Rootski - Full codebase for rootski.io (without the data)

Overview

breakdown-svg

📣 Welcome to the Rootski codebase!

This is the codebase for the application running at rootski.io.

🗒 Note: You can find information and training on the architecture, ticket board, development practices, and how to contribute on our knowledge base.

Rootski is a full-stack application for studying the Russian language by learning roots.

Rootski uses an A.I. algorithm called a "transformer" to break Russian words into roots. Rootski enriches the word breakdowns with data such as definitions, grammar information, related words, and examples and then displays this information to users for them to study.

How is the Rootski project run? (Hint, get involved here 😃 )

Rootski is developed by volunteers!

We use Rootski as a platform to learn and mentor anyone with an interest in frontend/backend development, developing data science models, data engineering, MLOps, DevOps, UX, and running a business. Although the code is open-source, the license for reuse and redistribution is tightly restricted.

The premise for building Rootski "in the open" is this: possibly the best ways to learn to write production-ready, high quality software is to

  1. explore other high-quality software that is already written
  2. develop an application meant to support a large number of users
  3. work with experienced mentors

For better or worse, it's hard to find code for large software systems built to be hosted in the cloud and used by a large number of customers. This is because virtually all apps that fit this description... are proprietary 🤣 . That makes (1) hard.

(2) can be inaccessible due to the amount of time it takes to write well-written software systems without a team (or mentorship). If you're only interested in a sub-part of engineering, or if you are a beginner, it can be infeasible to build an entire production system on your own. Think of this as working on a personal project... with a bunch of other fun people working on it with you.

Contributors

Onboarded and contributed features :D

  • Eric Riddoch - Been working on Rootski for 3 years and counting!
  • Ryan Gardner - Helping with all of the legal/business aspects and dabbling in development

Friends

Completed a lot of the Rootski onboarding and chat with us in our Slack workspace about miscellanious code questions, careers, advice, etc.
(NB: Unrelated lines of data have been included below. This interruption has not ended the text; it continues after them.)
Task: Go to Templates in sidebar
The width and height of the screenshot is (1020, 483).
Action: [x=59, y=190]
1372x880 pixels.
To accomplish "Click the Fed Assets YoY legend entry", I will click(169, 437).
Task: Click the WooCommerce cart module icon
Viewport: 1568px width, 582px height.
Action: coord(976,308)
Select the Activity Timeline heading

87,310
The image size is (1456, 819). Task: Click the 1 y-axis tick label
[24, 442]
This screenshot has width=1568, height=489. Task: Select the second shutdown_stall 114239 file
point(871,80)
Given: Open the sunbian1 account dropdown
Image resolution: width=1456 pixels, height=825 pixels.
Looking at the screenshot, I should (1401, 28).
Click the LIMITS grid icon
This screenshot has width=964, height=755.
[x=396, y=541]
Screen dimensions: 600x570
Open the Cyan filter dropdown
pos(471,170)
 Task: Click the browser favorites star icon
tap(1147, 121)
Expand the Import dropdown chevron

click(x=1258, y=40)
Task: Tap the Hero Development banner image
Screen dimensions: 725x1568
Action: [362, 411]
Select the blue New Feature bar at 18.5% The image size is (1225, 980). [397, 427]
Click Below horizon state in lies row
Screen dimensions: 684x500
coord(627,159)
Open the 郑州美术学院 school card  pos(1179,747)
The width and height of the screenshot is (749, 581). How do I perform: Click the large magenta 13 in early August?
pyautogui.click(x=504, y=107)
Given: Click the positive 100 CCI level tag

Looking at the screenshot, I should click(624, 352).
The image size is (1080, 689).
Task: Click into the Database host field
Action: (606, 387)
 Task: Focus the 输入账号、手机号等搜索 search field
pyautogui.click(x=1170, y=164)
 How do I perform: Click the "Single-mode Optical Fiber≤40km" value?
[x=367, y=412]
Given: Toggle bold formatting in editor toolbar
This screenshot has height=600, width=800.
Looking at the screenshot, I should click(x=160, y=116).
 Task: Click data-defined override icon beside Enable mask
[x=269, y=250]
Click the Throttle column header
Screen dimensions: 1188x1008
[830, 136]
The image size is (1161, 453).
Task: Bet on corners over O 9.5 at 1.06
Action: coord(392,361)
  • Isaac Robbins - Learning and building experience in MLOps and DevOps!
  • Colin Varney - Full-stack python guy. Is working his first full-time software job!
  • Fazleem Baig - MLOps guy. Quite experienced with Python and learning about AWS. Working for an AI startup in Canada.
  • Ayse (Aysha) Arslan - Learning about all things MLOps. Working her first MLE/MLOps job!
  • Sebastian Sanchez - Learning about frontend development.
  • Yashwanth (Yash) Kumar - Finishing up the Georgia Tech online masters in CS.






The Technical Stuff

How to deploy an entire Rootski environment from scratch

Going through this, you'll notice that there are several one-time, manual steps. This is common even for teams with a heavily automated infrastructure-as-code workflow, particularly when it comes to the creation of users and storing of credentials.

Once these steps are complete, all subsequent interactions with our Rootski infrastructure can be done using our infrastructure as code and other automation tools.

1. Create an AWS account and user

  1. Create an IAM user with programmatic access
  2. Install the AWS CLI
  3. Run aws configure --profile rootski and copy the credentials from step (1). Set the region to us-west-2.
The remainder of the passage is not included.